> [Exercise] All lines of the records below that contain the word "header" must be listed.

--- Recorded data Enclosed Below ---

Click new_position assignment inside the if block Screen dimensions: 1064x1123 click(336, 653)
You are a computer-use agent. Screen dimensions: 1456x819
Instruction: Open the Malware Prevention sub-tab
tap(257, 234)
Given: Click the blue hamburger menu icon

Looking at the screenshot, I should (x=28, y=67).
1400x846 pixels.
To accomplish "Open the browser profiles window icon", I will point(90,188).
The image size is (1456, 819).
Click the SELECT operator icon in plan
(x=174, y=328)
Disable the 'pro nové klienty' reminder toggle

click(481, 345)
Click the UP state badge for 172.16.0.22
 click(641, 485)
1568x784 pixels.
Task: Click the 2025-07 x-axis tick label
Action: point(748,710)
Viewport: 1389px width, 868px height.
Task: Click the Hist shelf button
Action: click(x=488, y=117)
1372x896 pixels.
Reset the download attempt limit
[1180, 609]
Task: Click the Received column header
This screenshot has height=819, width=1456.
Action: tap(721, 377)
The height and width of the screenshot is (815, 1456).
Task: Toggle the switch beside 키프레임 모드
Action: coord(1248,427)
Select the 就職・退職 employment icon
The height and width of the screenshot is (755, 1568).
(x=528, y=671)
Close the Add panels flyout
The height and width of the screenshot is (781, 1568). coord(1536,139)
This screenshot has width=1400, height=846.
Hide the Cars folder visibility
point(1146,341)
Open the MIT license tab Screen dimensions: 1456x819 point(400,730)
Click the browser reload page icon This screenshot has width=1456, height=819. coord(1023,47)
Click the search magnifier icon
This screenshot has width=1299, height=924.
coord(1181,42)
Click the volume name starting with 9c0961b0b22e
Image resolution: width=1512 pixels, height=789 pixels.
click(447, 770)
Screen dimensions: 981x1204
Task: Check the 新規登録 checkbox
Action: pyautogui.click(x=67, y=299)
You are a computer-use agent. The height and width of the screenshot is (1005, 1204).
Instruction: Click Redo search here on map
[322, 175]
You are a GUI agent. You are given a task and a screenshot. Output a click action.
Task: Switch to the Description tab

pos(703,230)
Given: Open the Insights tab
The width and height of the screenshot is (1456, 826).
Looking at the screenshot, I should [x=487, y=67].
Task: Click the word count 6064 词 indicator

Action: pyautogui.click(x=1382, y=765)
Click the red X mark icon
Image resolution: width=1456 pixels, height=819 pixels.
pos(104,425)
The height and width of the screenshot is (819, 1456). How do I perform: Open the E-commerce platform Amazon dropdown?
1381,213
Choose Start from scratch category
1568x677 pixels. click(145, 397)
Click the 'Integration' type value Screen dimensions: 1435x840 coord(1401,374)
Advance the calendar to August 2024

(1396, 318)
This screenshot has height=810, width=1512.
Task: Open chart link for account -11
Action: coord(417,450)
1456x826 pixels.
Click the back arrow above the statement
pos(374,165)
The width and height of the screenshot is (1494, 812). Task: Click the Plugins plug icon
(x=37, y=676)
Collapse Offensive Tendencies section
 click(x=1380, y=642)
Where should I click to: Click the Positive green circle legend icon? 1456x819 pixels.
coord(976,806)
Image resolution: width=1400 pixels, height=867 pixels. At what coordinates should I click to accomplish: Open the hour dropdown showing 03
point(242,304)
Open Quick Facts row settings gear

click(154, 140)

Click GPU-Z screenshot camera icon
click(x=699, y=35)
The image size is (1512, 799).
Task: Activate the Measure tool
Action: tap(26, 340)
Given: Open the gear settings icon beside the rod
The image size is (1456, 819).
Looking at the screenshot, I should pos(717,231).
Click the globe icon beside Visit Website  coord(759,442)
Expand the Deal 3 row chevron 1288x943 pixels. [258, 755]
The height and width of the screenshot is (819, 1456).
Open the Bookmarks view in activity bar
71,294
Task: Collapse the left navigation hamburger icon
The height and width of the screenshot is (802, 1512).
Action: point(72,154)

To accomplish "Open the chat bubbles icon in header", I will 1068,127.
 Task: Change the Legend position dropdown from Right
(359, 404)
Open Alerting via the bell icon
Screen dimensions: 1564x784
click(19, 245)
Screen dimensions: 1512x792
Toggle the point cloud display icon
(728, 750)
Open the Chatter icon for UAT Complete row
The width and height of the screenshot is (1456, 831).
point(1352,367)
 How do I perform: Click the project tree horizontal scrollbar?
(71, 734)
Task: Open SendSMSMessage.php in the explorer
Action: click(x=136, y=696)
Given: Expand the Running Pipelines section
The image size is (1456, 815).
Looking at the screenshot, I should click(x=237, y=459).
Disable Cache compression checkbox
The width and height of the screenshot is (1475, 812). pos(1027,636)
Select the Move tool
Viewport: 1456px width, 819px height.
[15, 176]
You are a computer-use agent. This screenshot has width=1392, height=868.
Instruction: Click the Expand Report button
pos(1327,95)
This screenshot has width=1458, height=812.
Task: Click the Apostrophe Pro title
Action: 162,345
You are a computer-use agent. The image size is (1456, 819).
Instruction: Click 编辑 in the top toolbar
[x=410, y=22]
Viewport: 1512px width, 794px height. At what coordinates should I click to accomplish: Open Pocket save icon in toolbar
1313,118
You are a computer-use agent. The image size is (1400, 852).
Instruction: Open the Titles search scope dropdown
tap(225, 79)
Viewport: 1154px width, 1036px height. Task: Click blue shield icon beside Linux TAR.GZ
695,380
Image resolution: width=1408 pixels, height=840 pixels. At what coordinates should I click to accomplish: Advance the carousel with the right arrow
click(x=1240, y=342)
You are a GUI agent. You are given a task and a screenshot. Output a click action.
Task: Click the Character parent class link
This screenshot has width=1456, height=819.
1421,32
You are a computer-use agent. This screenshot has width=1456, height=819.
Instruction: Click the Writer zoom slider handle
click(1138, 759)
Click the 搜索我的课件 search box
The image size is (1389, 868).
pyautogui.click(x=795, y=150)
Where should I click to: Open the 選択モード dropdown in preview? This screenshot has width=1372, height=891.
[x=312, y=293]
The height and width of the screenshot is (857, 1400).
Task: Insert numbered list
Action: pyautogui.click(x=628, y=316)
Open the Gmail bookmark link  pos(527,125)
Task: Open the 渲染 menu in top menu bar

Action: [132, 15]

--- End of Enclosed Recorded data ---

> [Your solution]
Task: Click the Received column header
To accomplish "Open the chat bubbles icon in header", I will 1068,127.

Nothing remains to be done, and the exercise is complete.